* **TASK REQUIREMENTS**
Would you output the following records verbatim and skip the images in them?

(Records from a data source)
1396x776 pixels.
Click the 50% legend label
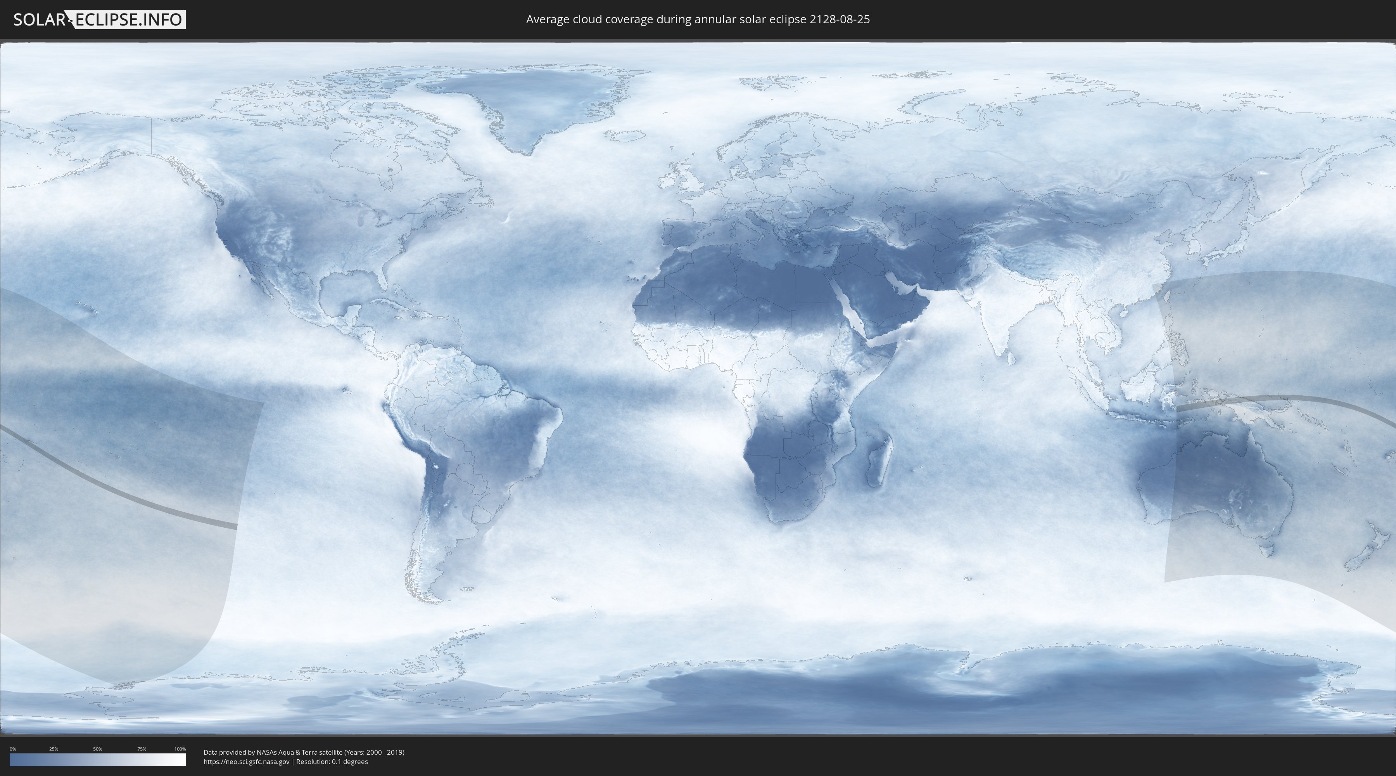[98, 749]
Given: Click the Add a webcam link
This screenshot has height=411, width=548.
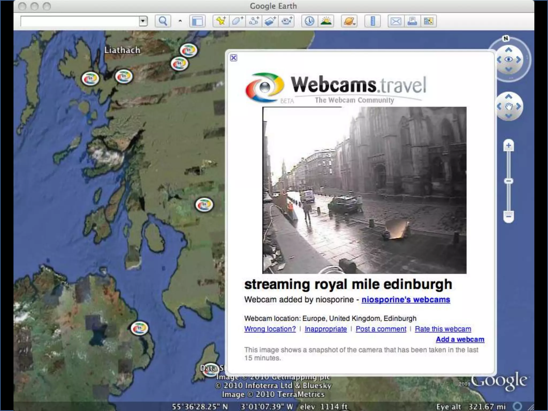Looking at the screenshot, I should 460,339.
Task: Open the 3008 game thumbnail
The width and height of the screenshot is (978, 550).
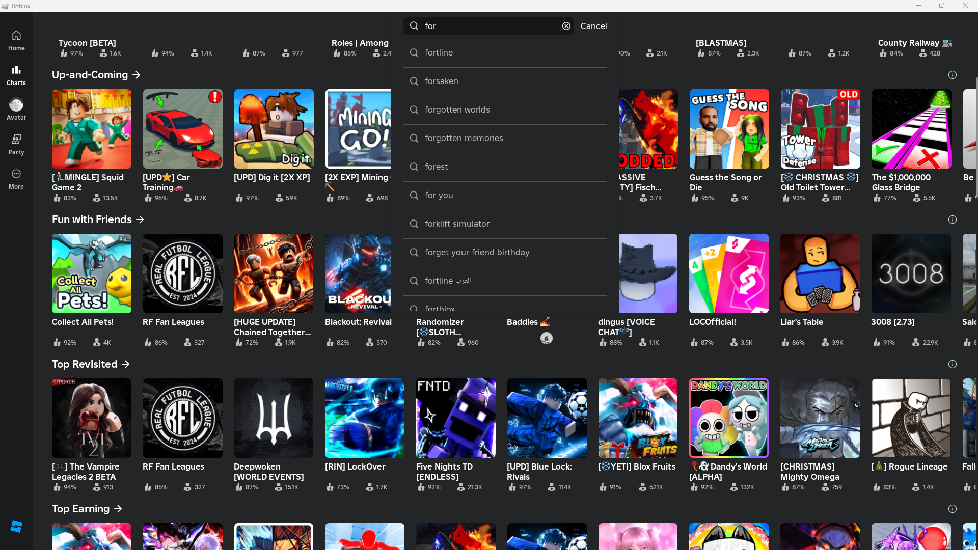Action: pyautogui.click(x=911, y=273)
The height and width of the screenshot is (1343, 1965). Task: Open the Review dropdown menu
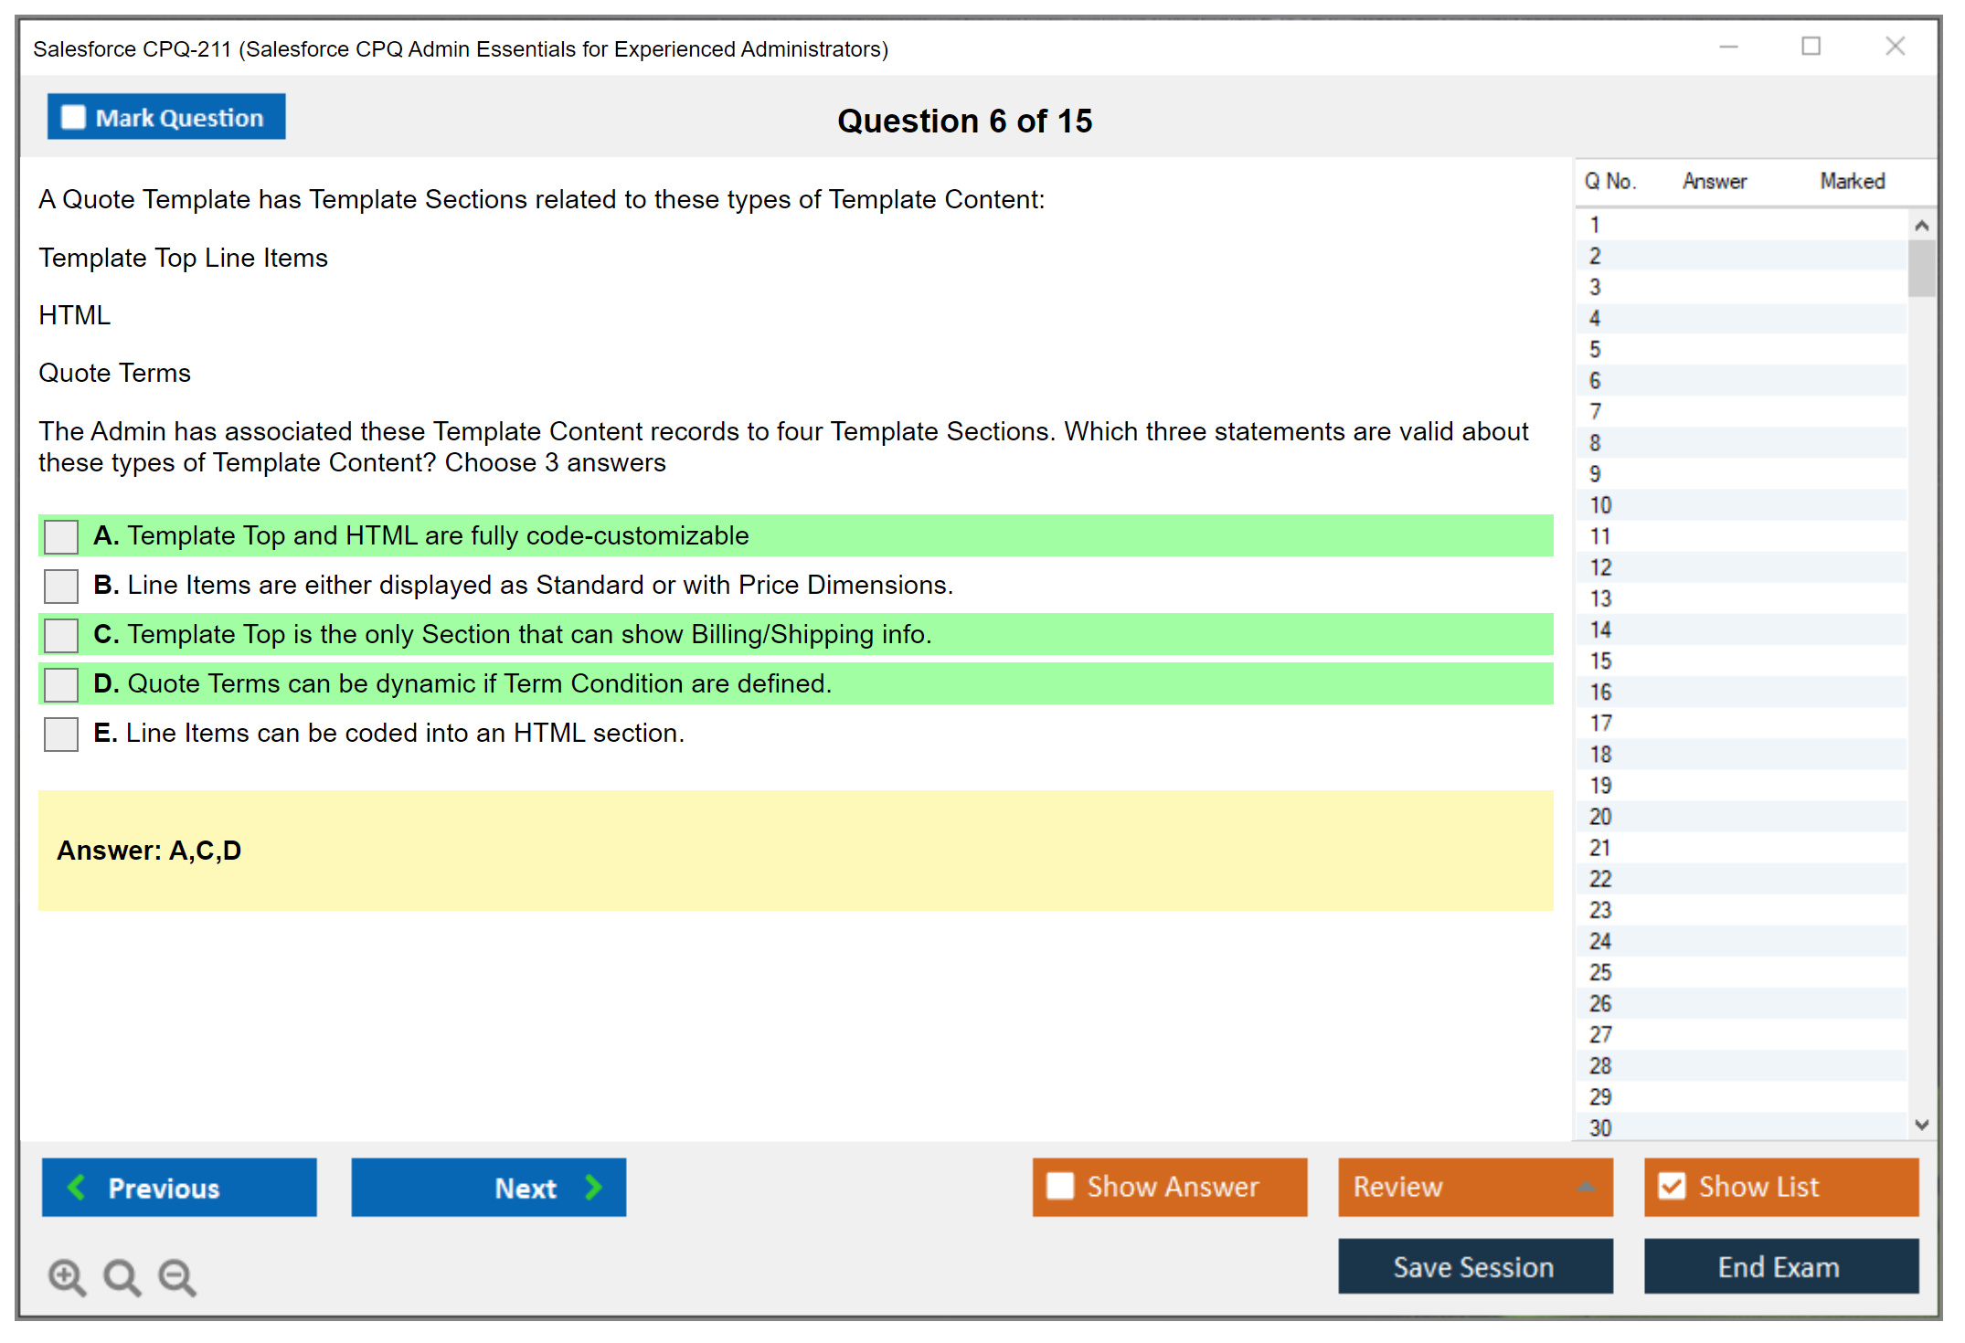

* **REPLY TO THE EXERCISE**
1396x776 pixels.
Click the 50% legend label
[98, 749]
Given: Click the Add a webcam link
This screenshot has height=411, width=548.
Looking at the screenshot, I should 460,339.
Task: Open the 3008 game thumbnail
The width and height of the screenshot is (978, 550).
Action: pyautogui.click(x=911, y=273)
The height and width of the screenshot is (1343, 1965). Task: Open the Review dropdown menu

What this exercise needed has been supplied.